Шрифт:
– Что копошимся? Докторскую потерял?
– Сплюнь! – подал голос Лев Игнатьевич. – Никак не могу найти дизайн эксперимента. Вот покемарил чуток, и всё, не помню куда положил. – Шебурша бумагами, продолжал он поиск.
– Так может твой дизайн, это самое, во сне и приснился? – усердно пытаясь пригладить свою лицевую растительность, усмехнулся Филипп.
– Я самолично вот этим его и записал, – замахал Лев перед лицом товарища огрызком своего карандаша. – Даже руки все ещё в графите.
– А ты в карманах посмотри. У меня обычно всё, что теряется, именно там и оказывается, – в диалоге образовалась неловкая трехсекундная пауза и Филипп Варламович добавил. – Будешь настойку?
– На чем в этот раз? На ящерице или может на саранче?
– Ты уже в какую-то совсем экзотику забрёл. У меня отборная, на папоротнике. Будешь?
– Мне после твоей копчено-лососевой водки уже ничего не кажется экзотическим.
– Так та импортная была, заводская. А это – домашнее производство, вот этими ручками сделано с любовью. Будешь? – переспросил Филипп, доставая из-за пазухи стеклянный пузырёк.
– Ну раз с любовью, то как-нибудь в другой раз. У меня тут дел выше крыши. Сегодня пришел ответ по гранту… в общем, я проиграл, – поник Лев.
– Дааа, не приятно, конечно. А кто выиграл то?
– Молекулярщики, – повисло в воздухе слово вместе с досадой обоих.
– М-да уж, м-да, – провыл Филипп Варламович, предварительно осушив свою подржавевшую флягу. – Нынче молекулярщиков, как муравьев, а нас, натуралистов, поэтов, мечтателей, идейных людей, – как говна у комара.
– На одну мечту и идею реактивы не купятся, эксперименты не реализуются.

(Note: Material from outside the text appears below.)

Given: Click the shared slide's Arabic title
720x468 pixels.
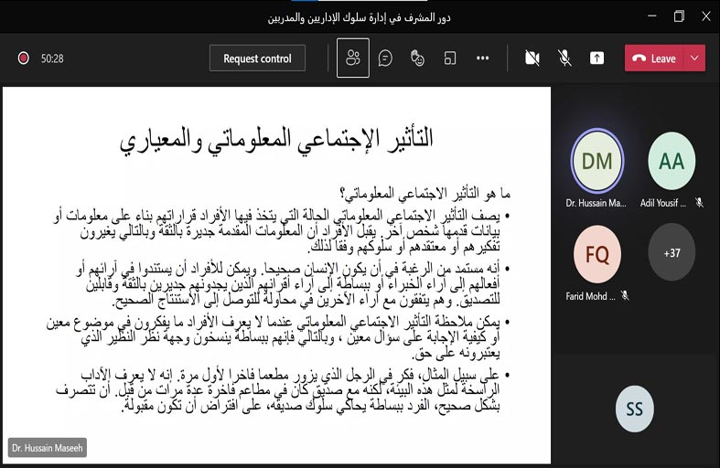Looking at the screenshot, I should pyautogui.click(x=277, y=139).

– Ну что ты, Лев Игнатьевич, тут пытливый ум нужен и смекалочка. Как говорится, выживает не сильнейший, а приспособ-ле-нней-ший. Вот, например, мой знакомый – арахнолог уж очень нуждался в лазерном микродесекторе. Ну знаешь, такой штуке, которая бы ему на маленьких паучках крохотные бы дырочки делала. А он как биостанций двадцать стоит вместе со всеми нами и нашими органами. Так этот хитрюга, значит, вместо того чтобы отчаиваться, взял и соорудил из копеечного лазера для эпиляции и бинокуляра аппарат ничуть не хуже. Я же говорю, сме-ка-ло-чка!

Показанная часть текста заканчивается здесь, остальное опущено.